Durante um jantar com o presidente Rodolfo Landim e outras lideranças do Rubro-Negro na última segunda-feira (28), o político falou firme sobre a desapropriação do local caso a Caixa não facilite as negociações de venda. Mas, afinal, ele pode fazer isso?
”De acordo com o artigo 2º do Decreto-Lei 3.365 de 1941, mediante declaração de utilidade pública, em regra, todos os bens poderão ser desapropriados pela União, pelos Estados, Municípios, Distrito Federal e Territórios. Nos termos do artigo 5º, alínea “n”, do mesmo Decreto-Lei, consideram-se casos de utilidade pública a criação de estádios. Dessa forma, basta que o imóvel do Fundo administrado pela Caixa seja declarado de utilidade pública para que ele possa ser desapropriado pelo Município do Rio de Janeiro para a construção do estádio”, explicou o especialista.
O advogado pontua ainda que assim que o terreno for declarado de utilidade pública, o pode público deve noticiar o proprietário, no caso a Caixa, em até 15 dias, e apresentar uma proposta de indenização, como diz o artigo 10-A, do Decreto-Lei 3.365/41.
”O prazo para eventual aceite é de 15 dias. O silêncio é interpretado como rejeição da oferta. Se a proposta for aceita e o pagamento for realizado, será lavrado acordo que serve para transferência da propriedade do imóvel para o ente desapropriante, junto ao cartório de registro de imóveis”, pontuou.

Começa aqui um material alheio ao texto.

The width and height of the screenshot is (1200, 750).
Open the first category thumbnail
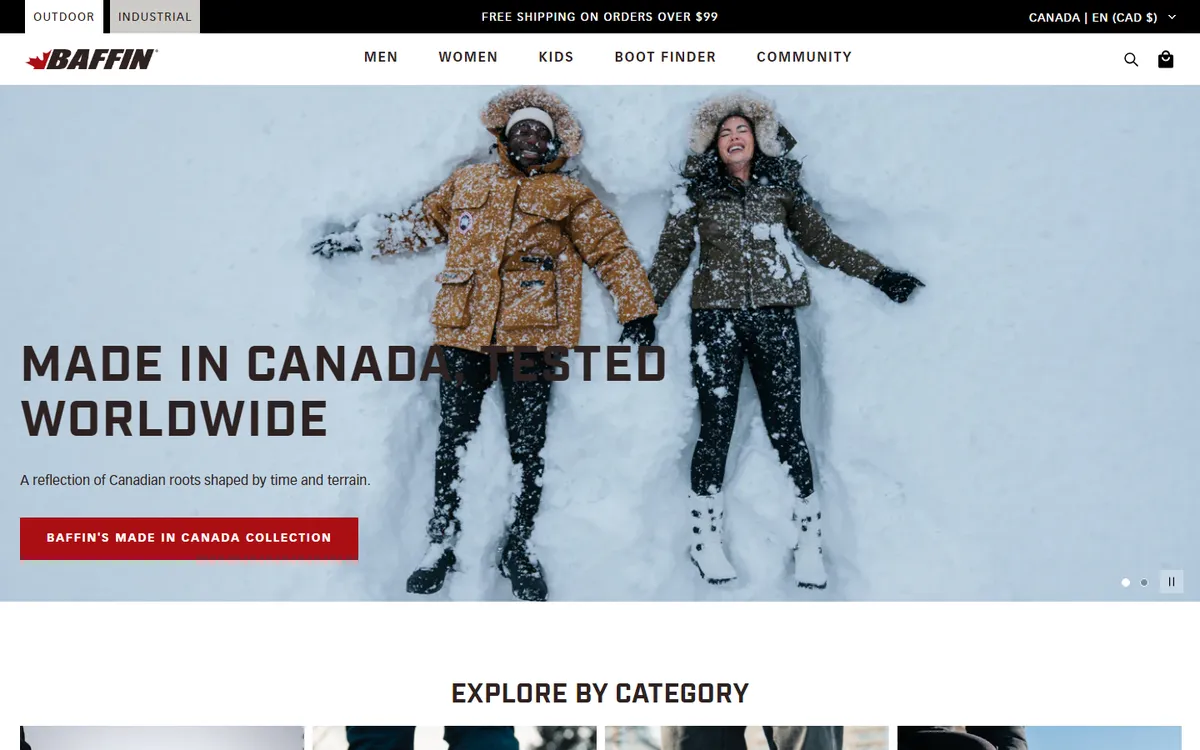pos(162,738)
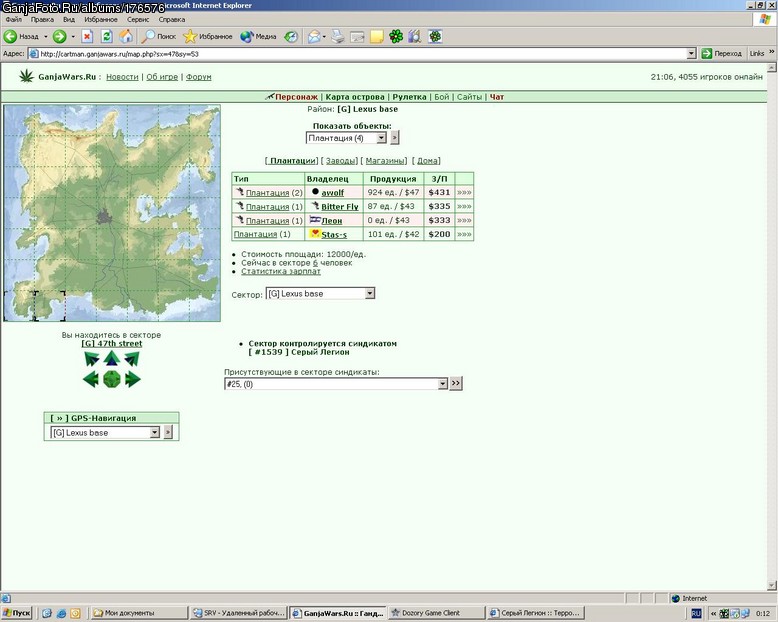Screen dimensions: 778x622
Task: Follow the Статистика зарплат link
Action: point(281,271)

”Recusada a oferta, o valor da indenização poderá ser resolvido em arbitragem (caso o proprietário concorde com a escolha dessa via), ou pela via judicial, onde o imóvel deverá ser avaliado por perito judicial que deve contemplar todos os elementos de valorização e de desvalorização do imóvel, de acordo com as normas técnicas de avaliação imobiliária, para final fixação da indenização pelo Poder Judiciário, sempre respeitando-se os princípios da Justa e Prévia indenização em dinheiro, previstos no inciso XXIV, do artigo 5º, da Constituição Federal”, completou.